Task brief: Please copy these lines word for word, leaving out the pictures.

Record list:
· · · · ·

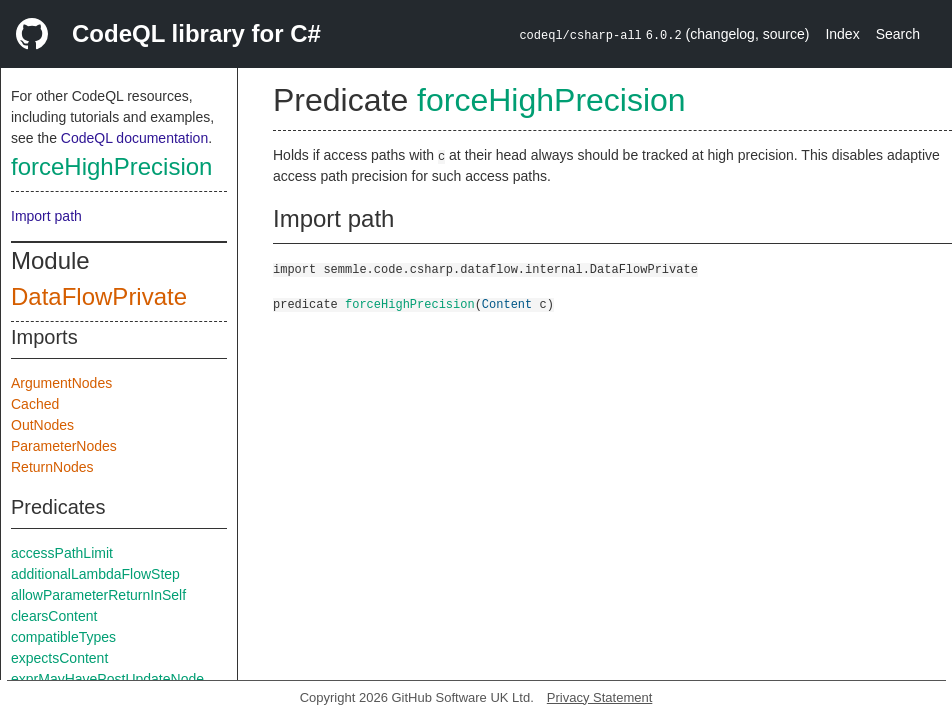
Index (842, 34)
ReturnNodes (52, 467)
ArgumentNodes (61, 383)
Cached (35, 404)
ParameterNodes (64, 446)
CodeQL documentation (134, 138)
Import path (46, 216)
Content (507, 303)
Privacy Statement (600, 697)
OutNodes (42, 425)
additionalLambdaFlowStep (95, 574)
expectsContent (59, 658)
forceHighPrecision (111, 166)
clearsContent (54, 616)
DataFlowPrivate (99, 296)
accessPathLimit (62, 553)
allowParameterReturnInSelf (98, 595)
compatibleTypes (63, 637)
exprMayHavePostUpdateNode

· · · · ·

Task result:
Index (842, 34)
ReturnNodes (52, 467)
ArgumentNodes (61, 383)
Cached (35, 404)
ParameterNodes (64, 446)
CodeQL documentation (134, 138)
Import path (46, 216)
Content (507, 303)
Privacy Statement (600, 697)
OutNodes (42, 425)
additionalLambdaFlowStep (95, 574)
expectsContent (59, 658)
forceHighPrecision (111, 166)
clearsContent (54, 616)
DataFlowPrivate (99, 296)
accessPathLimit (62, 553)
allowParameterReturnInSelf (98, 595)
compatibleTypes (63, 637)
exprMayHavePostUpdateNode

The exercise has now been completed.